8 min read

Research income of Uber drivers in Amsterdam: an analysis

Research income of Uber drivers in Amsterdam: an analysis

There was a lot of commotion in the Netherlands last week about Maastricht University's research report "Uber app users, trips made, earnings and satisfaction". Newspapers headlined with 'even before publication controversial'. The coverage paid little attention to the difference between gross and net and media mainly used the publication as a reason to summarise the problems surrounding Uber. Dutch trade union FNV responded with the blog 'UBER CHEATS: How #Uber is cheating with supposedly 'independent scientific research'.

How reliable is the research? What was really in the report? And what didn't? I dove in.

Where did the report come from?

Although Uber regularly releases its own figures, the company is reluctant to commit to independent scientific research. This report is an exception. The Research Centre for Education and the Labour Market (ROA) is a research institute of the Maastricht University of Business and Economics.

Uber had to commission this research as part of agreements with the municipality of Amsterdam. This is because in 2019, the company entered into a 'Social Charter' with the municipality of Amsterdam around road safety, sustainability, data sharing and independent research. The trigger was that Uber drivers were involved in a number of traffic accidents, some of them fatal. So Uber had to commission research and came to ROA. A first version of the report was published in 2021, the final version came online last week.

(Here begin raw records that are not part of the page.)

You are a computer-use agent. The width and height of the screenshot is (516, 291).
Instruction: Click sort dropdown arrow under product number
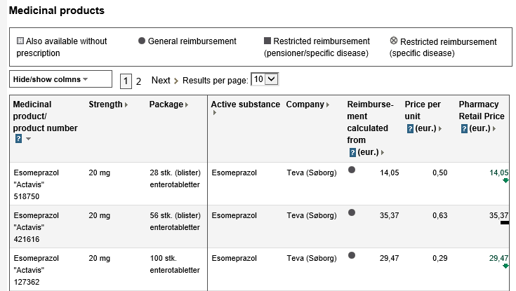(28, 139)
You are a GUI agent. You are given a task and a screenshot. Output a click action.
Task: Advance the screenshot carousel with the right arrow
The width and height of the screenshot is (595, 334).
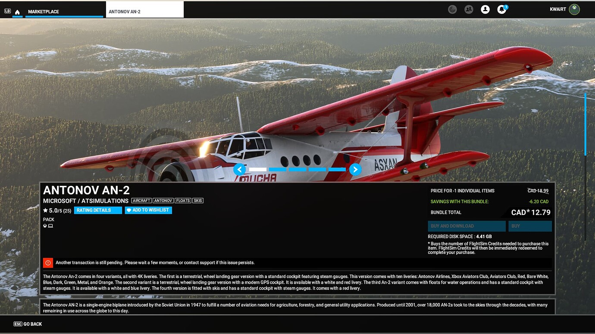355,169
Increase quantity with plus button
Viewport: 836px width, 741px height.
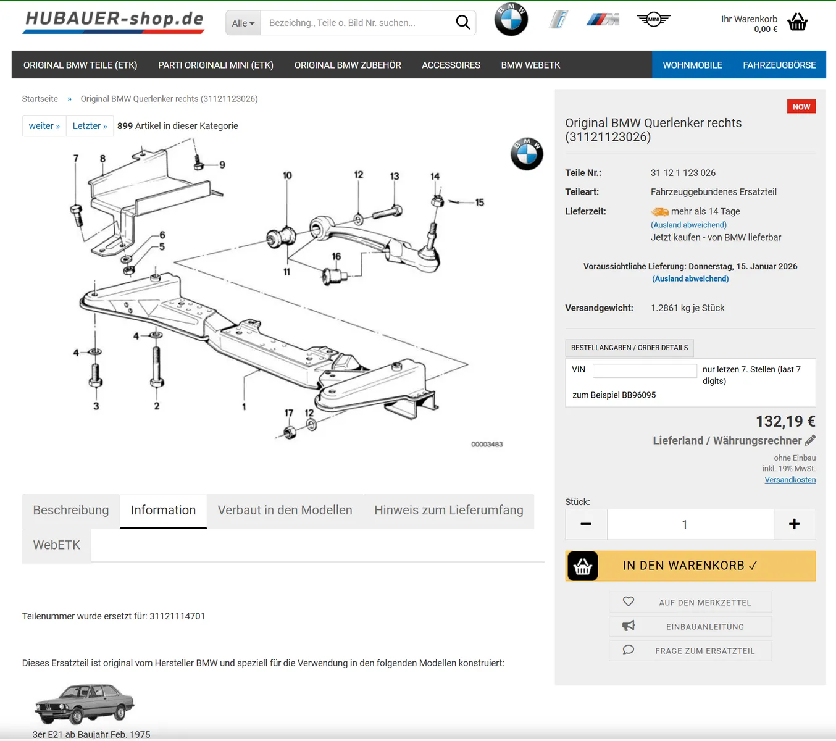pyautogui.click(x=794, y=524)
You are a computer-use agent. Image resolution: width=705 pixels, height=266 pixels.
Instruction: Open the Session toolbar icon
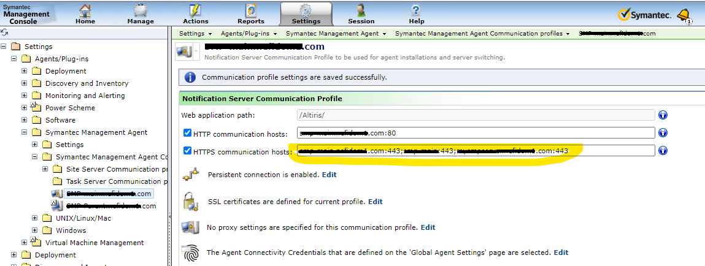(x=361, y=11)
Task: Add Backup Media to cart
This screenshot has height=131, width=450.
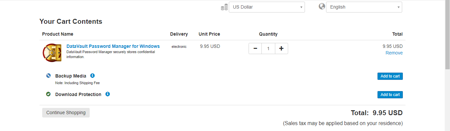Action: point(390,76)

How independent is the research?

You would expect that Uber would commission such a research by a commercial research firm. For the ROA, the collaboration did not seem obvious either: there is a considerable risk of detriment and other colleges and universities therefore thanked it.

The biggest objection for academics is that they cannot check the data provided by Uber. This makes it easy for opponents of Uber to question the results and impossible for other researchers to replicate the calculations. On the other hand, this study was a great opportunity for science, as data on platform work is generally not accessible.

The researchers performed their task thoroughly. The research design and execution are insightful. And the results are not overwhelmingly positive for Uber.

What was the research about?

The ROA investigated:

  1. Working hours and earnings of taxi drivers using the Uber app and changes over time;
  2. Satisfaction of drivers using Uber app;
  3. Motives for drivers to use the Uber app in Amsterdam.

ROA calculated the number of taxi rides and earnings using a dataset provided by Uber. That covered all rides within, to and from the municipality of Amsterdam between January 2016 and August 2022. They did the satisfaction study based on the results of a survey Uber sent to 3,622 drivers.

Collateral insights

The nice thing about these kinds of surveys is that there is always an interesting bycatch of insights. For instance, you can read in the report how rides are distributed within the Amsterdam municipality, how activity differs per part of the day and insights around hiring and cancelling rides.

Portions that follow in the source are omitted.